=== Aufgabenstellung ===
[A] Zitieren Sie aus dem Text zum EU-Emissionshandel wörtlich den Abschnitt, der bei den Worten „Unternehmen müssen durch“ einsetzt und nach „Technologien zu fördern.“ endet.
[B] Fassen Sie den Text zum EU-Emissionshandel in zwei Sätzen zusammen.

=== Vorgegebener Text ===
%%
Die EU will strenger werden. Die Fehler der letzten 20 Jahre korrigieren. Die Emissionsobergrenze soll schneller sinken, die Industrie weniger kostenlose CO2-Zertifikate erhalten. Für die Kohleindustrie soll es künftig gar keine kostenlosen CO2-Zertifikate mehr geben. Am 18. April dieses Jahres hat das Europäische Parlament dieser Revision des Emissionshandelssystems zugestimmt. Doch viele Industriesektoren profitieren weiterhin. Auch aufgrund gezielter Lobbyarbeit.
Was ist das EU-Emissionshandelssystem?
Das sogenannte EU-ETS (EU-Emission Trading System, deutsch: EU-Emissionshandelssystem) ist laut Experten eines der wichtigsten Werkzeuge zur Reduzierung der Treibhausgasemissionen und Einhaltung der Klimaziele der Europäischen Union. Nach dem chinesischen ist es das weltweit zweitgrößte Emissionshandelssystem und deckt rund vierzig Prozent der Treibhausgasemissionen der EU ab.
Energieintensive Industrien und Stromerzeuger können dabei sogenannte CO2-Zertifikate erwerben, um CO2 ausstoßen zu dürfen. Das System basiert auf einer Mengensteuerung, dem sogenannten “Cap and Trade“-Prinzip. Das bedeutet, für bestimmte Branchen (zum Beispiel Kraftwerke für die Stromversorgung oder die Luftfahrt) werden die Emissionen durch eine feste Gesamtobergrenze (Cap) begrenzt. Diese Obergrenze wird jedes Jahr nach unten korrigiert und soll dazu beitragen, die Klimaziele der EU zu erreichen.
Unternehmen müssen durch das EU-ETS also eine bestimmte Anzahl von Emissionszertifikaten erwerben, um ihre Emissionen zu decken. Schaffen es Unternehmen, ihre Emissionen zu reduzieren oder zu vermeiden, können sie ihre überschüssigen Emissionsrechte an andere Unternehmen verkaufen, die ihre Emissionen nicht ausreichend reduzieren konnten. Das soll Anreize für Unternehmen schaffen, ihre Emissionen zu vermindern, innovative Technologien zu entwickeln und emissionsärmere Technologien zu fördern.
Das EU-Emissionshandelssystem umfasst derzeit nicht vollständig die CO2-Emissionen der gesamten Wirtschaft. Das System beinhaltet die Strom- und Wärmeerzeugung sowie energieintensive Industriesektoren. Das sind zum Beispiel die Kohleindustrie, Erdölraffinerien, Eisen- und Stahlindustrie, Zement-, Glas-, und Papierproduktion und die chemische Industrie. Außerdem umfasst es den gewerblichen Luftverkehr im europäischen Wirtschaftsraum. Dieses Spektrum an Sektoren erweitert sich kontinuierlich.
%%
=== Einträge zu Zielpositionen ===
%%
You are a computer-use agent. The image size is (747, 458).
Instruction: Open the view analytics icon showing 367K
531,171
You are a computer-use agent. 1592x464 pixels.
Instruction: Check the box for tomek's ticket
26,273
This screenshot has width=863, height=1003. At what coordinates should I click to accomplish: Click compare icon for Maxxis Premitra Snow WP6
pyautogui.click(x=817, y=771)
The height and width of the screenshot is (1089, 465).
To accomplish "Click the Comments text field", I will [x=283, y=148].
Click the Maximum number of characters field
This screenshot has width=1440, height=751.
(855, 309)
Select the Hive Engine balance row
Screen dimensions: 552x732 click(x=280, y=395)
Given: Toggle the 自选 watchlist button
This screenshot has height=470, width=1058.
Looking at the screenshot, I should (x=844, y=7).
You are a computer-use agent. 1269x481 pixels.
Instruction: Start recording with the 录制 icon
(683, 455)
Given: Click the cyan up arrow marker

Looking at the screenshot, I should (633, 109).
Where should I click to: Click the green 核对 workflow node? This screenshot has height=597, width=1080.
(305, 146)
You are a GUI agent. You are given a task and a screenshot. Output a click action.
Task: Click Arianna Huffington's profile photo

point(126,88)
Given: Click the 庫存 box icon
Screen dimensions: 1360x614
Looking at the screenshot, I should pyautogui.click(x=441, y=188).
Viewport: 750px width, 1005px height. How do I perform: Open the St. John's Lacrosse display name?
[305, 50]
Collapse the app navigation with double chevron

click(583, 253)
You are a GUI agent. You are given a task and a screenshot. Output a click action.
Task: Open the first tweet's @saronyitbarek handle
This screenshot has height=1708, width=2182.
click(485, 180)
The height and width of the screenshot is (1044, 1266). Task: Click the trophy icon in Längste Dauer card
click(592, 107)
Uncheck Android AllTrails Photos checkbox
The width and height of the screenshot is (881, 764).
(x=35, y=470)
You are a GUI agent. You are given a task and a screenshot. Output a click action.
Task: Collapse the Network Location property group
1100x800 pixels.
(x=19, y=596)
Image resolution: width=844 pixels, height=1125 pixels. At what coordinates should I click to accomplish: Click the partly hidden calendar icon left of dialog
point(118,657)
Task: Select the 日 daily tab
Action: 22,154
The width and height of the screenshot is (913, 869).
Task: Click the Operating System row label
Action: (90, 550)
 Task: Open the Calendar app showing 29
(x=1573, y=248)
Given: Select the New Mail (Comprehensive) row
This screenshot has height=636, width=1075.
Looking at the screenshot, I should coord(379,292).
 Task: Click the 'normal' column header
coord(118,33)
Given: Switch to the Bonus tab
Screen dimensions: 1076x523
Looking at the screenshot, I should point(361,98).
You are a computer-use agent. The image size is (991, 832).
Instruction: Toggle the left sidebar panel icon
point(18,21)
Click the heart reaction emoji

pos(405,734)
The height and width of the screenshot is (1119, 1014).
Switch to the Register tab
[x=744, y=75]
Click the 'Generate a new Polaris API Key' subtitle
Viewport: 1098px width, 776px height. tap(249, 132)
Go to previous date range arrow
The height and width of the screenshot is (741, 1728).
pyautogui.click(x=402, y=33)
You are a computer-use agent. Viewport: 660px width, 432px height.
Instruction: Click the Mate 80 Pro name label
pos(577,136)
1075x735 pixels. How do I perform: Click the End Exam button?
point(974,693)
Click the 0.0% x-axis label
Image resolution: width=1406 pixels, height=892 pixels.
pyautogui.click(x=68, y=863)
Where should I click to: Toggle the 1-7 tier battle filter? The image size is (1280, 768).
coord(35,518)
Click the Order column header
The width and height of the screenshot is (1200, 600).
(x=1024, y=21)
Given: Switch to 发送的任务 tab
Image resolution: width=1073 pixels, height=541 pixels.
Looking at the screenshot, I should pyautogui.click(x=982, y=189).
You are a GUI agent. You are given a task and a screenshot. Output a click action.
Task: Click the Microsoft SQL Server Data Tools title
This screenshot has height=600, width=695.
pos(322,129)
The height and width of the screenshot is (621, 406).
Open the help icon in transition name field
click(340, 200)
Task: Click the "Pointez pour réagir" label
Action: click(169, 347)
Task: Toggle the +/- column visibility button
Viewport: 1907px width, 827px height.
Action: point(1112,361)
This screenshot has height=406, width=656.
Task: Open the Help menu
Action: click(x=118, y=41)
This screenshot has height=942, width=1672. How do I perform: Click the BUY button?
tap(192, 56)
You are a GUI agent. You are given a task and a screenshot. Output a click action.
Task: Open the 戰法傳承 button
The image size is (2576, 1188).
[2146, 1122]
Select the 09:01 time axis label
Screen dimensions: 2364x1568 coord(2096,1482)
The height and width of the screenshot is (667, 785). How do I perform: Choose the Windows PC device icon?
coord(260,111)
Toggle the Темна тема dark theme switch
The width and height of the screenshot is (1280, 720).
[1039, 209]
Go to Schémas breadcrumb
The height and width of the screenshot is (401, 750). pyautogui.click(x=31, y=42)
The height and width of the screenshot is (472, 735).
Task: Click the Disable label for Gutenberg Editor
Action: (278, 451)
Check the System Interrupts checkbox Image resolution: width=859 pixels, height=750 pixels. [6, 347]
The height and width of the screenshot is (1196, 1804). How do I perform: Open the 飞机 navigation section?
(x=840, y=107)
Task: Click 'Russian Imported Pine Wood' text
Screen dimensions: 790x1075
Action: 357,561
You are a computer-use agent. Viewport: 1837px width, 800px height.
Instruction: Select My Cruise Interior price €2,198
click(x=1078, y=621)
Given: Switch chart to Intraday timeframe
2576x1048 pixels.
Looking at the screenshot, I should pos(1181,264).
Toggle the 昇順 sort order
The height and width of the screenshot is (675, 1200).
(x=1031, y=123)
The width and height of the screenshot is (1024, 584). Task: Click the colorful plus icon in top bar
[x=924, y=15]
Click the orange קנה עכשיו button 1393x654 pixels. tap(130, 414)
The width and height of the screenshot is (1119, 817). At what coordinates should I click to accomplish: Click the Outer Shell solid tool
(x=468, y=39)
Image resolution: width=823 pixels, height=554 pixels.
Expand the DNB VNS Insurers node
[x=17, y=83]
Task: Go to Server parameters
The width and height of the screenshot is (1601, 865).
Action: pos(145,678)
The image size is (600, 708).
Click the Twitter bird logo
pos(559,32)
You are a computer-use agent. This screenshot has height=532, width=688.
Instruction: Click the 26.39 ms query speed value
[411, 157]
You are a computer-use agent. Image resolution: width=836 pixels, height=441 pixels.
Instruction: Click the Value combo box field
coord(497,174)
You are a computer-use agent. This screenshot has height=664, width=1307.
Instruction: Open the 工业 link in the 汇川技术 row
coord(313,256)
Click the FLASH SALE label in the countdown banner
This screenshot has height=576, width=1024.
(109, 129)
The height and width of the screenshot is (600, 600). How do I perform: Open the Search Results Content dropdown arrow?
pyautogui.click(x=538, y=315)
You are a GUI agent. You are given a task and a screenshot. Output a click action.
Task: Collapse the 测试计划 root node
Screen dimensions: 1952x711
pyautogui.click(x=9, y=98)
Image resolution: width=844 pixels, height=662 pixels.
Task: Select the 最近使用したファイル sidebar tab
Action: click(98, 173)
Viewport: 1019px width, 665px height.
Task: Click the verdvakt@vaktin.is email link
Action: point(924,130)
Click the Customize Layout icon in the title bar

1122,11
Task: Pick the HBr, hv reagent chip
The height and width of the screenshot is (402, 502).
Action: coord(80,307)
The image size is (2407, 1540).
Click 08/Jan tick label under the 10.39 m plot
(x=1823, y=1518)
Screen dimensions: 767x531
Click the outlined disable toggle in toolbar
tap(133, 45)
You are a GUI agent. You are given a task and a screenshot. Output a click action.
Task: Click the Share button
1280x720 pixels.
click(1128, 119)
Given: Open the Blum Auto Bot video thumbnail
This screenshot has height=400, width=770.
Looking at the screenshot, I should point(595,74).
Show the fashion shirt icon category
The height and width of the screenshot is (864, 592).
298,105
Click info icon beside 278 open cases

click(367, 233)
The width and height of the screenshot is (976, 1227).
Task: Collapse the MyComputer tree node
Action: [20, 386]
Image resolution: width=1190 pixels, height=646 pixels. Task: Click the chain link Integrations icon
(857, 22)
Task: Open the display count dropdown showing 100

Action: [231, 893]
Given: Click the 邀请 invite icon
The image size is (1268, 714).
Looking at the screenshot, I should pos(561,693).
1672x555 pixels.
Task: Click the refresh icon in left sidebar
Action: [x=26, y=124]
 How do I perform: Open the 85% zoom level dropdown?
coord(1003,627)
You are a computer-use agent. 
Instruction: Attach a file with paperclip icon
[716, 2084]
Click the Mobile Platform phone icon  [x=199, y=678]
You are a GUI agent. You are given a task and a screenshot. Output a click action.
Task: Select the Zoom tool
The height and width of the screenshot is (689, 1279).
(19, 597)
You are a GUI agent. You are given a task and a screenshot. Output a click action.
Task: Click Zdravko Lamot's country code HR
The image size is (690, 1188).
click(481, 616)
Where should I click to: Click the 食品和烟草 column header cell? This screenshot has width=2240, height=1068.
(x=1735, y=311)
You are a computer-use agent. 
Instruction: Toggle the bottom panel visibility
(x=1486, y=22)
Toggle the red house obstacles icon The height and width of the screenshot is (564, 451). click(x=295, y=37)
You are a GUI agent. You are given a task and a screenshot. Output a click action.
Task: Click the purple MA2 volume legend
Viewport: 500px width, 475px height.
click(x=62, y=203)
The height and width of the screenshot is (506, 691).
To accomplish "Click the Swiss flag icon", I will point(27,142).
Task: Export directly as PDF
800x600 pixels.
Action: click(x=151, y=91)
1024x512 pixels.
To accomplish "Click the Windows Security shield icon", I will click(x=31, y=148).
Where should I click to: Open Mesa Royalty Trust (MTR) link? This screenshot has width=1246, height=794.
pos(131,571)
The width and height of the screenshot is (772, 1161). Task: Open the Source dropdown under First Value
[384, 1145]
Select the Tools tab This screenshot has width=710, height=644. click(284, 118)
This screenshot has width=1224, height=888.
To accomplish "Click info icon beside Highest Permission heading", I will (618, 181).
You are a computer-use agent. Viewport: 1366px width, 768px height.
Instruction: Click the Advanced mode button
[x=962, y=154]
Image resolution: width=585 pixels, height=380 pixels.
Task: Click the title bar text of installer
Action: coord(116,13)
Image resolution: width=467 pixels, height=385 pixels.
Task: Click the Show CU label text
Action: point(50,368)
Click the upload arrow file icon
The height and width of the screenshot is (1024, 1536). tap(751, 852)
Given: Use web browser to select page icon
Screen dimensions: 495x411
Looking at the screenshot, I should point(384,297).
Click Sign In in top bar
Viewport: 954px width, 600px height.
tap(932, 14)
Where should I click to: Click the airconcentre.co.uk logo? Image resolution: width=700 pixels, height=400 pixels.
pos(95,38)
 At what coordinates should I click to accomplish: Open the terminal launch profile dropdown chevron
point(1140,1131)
%%
=== Lösungen im Einzelnen ===
[A]
Unternehmen müssen durch das EU-ETS also eine bestimmte Anzahl von Emissionszertifikaten erwerben, um ihre Emissionen zu decken. Schaffen es Unternehmen, ihre Emissionen zu reduzieren oder zu vermeiden, können sie ihre überschüssigen Emissionsrechte an andere Unternehmen verkaufen, die ihre Emissionen nicht ausreichend reduzieren konnten. Das soll Anreize für Unternehmen schaffen, ihre Emissionen zu vermindern, innovative Technologien zu entwickeln und emissionsärmere Technologien zu fördern.

[B] Das EU-Emissionshandelssystem deckt rund vierzig Prozent der Treibhausgasemissionen der EU ab und begrenzt die Emissionen bestimmter Branchen durch eine jährlich sinkende Obergrenze, wobei Unternehmen CO2-Zertifikate erwerben und überschüssige Emissionsrechte verkaufen können. Eine vom Europäischen Parlament am 18. April gebilligte Revision soll die Obergrenze schneller senken und die kostenlosen Zertifikate verringern, doch viele Industriesektoren profitieren weiterhin.